_TASKS_:
a – Reproduce the passage of the free speech text from "On Tuesday my" to "a ridiculous headline." word for word.
b – From the records, output the lines from the line with "Open the zoom level dropdown" to the line with "I will 801,662." as a JSON list of strings, one string per line, skipping blank lines.

_TEXT BLOCK_:
-------------------------

Does free speech extend to everyone, even those whose views we find extremely offensive. Mick Temple argues that it applies especially to them.

On Tuesday my newspaper – the impeccably politically correct Independent – ran a front page picture of protesting students outside the Oxford Union attempting to stop David Irving and Nick Griffin from speaking. Its front page headline screamed THE UPRISING AGAINST FASCISM.

On only a very few occasions have I been tempted to write to a newspaper - I’ve always considered it to be the preserve of those with a political axe to grind (or of course, the green ink brigade). But I was very close to writing a letter condemning the sub-editor (and of course editor) who sanctioned such a ridiculous headline.

The headline should have read FASCISTS TRY TO PREVENT FREE SPEECH.

The irony of a debate on ‘free speech’ being targeted by protestors who threatened the organisers with physical violence – ‘Kill Tryl’ they chanted outside – was commented on by some of those reporting the event.

But of course, the protestors themselves who declared, ‘yes, I believe everyone should have the right to express their opinions, but not those opinions, because they’re abhorrent and I don’t like them’ – seemed totally unaware of the illogicality of their stance.

If you believe in free speech, it has to be for everyone, even those whose opinions you detest. The BNP is a lawful (if awful) political party which, whether we like it or not, represents the views of many people.

-------------------------

_DATA TO USE_:
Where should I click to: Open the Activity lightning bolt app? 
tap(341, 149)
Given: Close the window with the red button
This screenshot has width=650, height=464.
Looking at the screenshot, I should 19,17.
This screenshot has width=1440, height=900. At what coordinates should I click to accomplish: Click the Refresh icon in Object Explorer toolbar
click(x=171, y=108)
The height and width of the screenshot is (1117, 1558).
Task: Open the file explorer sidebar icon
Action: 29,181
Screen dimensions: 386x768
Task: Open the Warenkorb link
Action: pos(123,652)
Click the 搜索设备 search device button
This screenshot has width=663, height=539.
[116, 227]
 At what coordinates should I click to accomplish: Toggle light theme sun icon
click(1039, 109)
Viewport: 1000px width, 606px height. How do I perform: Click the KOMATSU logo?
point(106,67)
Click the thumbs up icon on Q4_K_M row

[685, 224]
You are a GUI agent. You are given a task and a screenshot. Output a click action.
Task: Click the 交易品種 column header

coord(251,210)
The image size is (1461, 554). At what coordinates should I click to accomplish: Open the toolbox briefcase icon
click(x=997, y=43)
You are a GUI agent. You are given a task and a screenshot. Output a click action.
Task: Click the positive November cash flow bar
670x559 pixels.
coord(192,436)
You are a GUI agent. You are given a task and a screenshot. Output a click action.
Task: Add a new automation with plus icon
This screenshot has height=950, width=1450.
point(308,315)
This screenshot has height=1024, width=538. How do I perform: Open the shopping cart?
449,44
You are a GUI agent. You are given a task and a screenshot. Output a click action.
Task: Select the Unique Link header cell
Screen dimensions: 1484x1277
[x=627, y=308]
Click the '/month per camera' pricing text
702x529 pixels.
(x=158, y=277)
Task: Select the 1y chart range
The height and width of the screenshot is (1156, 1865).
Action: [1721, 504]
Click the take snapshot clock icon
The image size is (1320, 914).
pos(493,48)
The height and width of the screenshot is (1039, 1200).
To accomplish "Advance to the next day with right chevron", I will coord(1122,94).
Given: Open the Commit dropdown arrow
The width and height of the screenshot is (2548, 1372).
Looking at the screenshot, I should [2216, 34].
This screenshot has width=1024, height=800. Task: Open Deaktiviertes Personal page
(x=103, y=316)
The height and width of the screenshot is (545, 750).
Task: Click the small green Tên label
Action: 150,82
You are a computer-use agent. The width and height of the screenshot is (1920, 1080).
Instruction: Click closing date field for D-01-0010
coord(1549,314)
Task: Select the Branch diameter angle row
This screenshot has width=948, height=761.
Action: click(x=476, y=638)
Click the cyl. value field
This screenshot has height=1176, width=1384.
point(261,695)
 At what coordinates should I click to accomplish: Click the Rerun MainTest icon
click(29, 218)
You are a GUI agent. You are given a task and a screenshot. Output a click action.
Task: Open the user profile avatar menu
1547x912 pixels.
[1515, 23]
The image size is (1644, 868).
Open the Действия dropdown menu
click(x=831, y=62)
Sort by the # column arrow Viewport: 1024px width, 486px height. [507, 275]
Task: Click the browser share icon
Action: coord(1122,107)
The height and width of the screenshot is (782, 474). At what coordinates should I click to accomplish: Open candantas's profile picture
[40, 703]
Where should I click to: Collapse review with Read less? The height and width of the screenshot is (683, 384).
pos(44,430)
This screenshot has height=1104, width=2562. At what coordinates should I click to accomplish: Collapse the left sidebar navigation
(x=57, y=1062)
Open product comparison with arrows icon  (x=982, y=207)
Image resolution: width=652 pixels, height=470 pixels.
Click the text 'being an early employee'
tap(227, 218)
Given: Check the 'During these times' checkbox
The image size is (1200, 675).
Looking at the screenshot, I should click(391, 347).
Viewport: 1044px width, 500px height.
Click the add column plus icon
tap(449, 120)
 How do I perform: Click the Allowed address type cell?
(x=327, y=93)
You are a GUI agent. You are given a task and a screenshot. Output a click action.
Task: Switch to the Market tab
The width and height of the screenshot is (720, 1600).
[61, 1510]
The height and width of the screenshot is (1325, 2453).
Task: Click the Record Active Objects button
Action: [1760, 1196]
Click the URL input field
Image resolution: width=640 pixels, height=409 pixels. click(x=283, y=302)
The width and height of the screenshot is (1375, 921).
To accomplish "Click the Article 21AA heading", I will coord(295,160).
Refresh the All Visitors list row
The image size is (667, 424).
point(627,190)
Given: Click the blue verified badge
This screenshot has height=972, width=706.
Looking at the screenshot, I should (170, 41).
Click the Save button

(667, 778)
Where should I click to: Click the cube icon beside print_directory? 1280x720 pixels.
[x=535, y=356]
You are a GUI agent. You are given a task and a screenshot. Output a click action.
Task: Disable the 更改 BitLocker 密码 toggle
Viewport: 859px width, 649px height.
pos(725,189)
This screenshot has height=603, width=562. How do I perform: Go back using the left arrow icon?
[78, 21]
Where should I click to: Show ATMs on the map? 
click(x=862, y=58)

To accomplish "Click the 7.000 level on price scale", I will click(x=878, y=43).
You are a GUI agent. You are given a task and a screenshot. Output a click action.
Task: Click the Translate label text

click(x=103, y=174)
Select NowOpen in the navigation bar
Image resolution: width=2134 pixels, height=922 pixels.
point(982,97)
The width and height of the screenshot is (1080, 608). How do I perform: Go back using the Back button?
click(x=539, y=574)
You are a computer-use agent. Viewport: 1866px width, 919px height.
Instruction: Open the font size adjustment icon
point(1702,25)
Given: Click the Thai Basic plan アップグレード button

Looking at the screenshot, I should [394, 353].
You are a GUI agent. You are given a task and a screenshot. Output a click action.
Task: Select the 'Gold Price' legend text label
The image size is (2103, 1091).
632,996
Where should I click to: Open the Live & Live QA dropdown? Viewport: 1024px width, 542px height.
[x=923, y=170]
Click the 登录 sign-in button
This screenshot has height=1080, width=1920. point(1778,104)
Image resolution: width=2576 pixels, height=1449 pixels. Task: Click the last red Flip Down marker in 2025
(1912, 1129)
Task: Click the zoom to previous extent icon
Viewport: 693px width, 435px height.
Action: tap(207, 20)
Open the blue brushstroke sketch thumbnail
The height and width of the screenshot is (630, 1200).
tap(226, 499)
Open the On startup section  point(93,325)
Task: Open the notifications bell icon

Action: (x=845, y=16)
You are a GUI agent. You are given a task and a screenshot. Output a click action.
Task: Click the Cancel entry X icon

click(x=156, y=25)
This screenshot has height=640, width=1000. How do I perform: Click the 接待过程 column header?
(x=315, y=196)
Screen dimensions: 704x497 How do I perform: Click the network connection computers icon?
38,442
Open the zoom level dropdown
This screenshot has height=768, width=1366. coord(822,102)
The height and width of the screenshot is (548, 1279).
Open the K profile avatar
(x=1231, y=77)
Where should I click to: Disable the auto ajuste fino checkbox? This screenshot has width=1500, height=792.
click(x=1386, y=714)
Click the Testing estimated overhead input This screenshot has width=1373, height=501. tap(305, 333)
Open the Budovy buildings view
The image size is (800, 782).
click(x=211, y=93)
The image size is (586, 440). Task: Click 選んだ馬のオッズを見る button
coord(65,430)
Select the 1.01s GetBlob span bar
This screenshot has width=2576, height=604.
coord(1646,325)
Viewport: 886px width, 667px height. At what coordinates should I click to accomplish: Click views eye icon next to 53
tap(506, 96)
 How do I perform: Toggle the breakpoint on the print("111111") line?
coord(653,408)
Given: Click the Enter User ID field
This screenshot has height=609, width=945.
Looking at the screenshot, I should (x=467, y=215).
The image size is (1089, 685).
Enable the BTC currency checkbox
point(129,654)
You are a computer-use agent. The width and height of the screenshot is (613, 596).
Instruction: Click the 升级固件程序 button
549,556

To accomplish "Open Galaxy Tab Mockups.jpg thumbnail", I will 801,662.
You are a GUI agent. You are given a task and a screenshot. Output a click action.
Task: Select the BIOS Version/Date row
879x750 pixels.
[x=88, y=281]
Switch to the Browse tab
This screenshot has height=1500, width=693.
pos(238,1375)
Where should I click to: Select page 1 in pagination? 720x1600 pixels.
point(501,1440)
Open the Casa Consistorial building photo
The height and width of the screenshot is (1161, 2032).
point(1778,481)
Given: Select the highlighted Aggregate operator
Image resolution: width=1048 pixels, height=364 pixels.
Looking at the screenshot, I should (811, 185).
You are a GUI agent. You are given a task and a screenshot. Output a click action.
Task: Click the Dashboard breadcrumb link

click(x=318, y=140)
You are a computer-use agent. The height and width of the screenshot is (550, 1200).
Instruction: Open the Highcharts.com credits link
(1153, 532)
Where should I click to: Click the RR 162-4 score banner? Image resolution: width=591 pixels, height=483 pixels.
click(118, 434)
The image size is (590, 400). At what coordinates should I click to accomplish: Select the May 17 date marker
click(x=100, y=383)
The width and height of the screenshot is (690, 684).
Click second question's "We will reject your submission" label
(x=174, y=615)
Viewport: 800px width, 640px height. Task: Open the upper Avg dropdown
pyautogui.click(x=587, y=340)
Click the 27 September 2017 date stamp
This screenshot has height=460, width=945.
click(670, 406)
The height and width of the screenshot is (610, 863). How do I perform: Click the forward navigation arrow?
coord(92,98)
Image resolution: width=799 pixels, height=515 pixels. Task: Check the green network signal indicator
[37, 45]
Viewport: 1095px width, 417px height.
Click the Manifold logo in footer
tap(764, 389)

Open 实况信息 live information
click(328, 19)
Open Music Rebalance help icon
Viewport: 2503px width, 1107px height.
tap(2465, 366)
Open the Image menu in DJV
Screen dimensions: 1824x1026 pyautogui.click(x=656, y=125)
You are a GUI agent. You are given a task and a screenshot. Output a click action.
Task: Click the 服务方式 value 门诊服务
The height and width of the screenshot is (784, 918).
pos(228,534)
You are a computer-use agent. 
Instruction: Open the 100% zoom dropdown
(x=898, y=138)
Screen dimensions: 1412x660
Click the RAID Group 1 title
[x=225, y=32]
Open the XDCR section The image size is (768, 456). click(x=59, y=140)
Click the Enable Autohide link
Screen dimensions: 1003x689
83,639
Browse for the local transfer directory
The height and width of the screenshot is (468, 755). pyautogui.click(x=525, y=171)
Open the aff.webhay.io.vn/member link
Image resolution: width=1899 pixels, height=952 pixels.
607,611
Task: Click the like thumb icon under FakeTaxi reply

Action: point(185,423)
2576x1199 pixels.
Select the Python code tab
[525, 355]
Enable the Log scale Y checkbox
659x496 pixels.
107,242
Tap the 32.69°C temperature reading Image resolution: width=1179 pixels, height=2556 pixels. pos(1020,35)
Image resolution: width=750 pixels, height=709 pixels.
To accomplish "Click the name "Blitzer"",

-------------------------

_ANSWERS TO THE EXERCISES_:
a –
On Tuesday my newspaper – the impeccably politically correct Independent – ran a front page picture of protesting students outside the Oxford Union attempting to stop David Irving and Nick Griffin from speaking. Its front page headline screamed THE UPRISING AGAINST FASCISM.

On only a very few occasions have I been tempted to write to a newspaper - I’ve always considered it to be the preserve of those with a political axe to grind (or of course, the green ink brigade). But I was very close to writing a letter condemning the sub-editor (and of course editor) who sanctioned such a ridiculous headline.

b –
[
  "Open the zoom level dropdown",
  "This screenshot has height=768, width=1366. coord(822,102)",
  "The height and width of the screenshot is (548, 1279).",
  "Open the K profile avatar",
  "(x=1231, y=77)",
  "Where should I click to: Disable the auto ajuste fino checkbox? This screenshot has width=1500, height=792.",
  "click(x=1386, y=714)",
  "Click the Testing estimated overhead input This screenshot has width=1373, height=501. tap(305, 333)",
  "Open the Budovy buildings view",
  "The image size is (800, 782).",
  "click(x=211, y=93)",
  "The image size is (586, 440). Task: Click 選んだ馬のオッズを見る button",
  "coord(65,430)",
  "Select the 1.01s GetBlob span bar",
  "This screenshot has width=2576, height=604.",
  "coord(1646,325)",
  "Viewport: 886px width, 667px height. At what coordinates should I click to accomplish: Click views eye icon next to 53",
  "tap(506, 96)",
  " How do I perform: Toggle the breakpoint on the print(\"111111\") line?",
  "coord(653,408)",
  "Given: Click the Enter User ID field",
  "This screenshot has height=609, width=945.",
  "Looking at the screenshot, I should (x=467, y=215).",
  "The image size is (1089, 685).",
  "Enable the BTC currency checkbox",
  "point(129,654)",
  "You are a computer-use agent. The width and height of the screenshot is (613, 596).",
  "Instruction: Click the 升级固件程序 button",
  "549,556",
  "To accomplish \"Open Galaxy Tab Mockups.jpg thumbnail\", I will 801,662."
]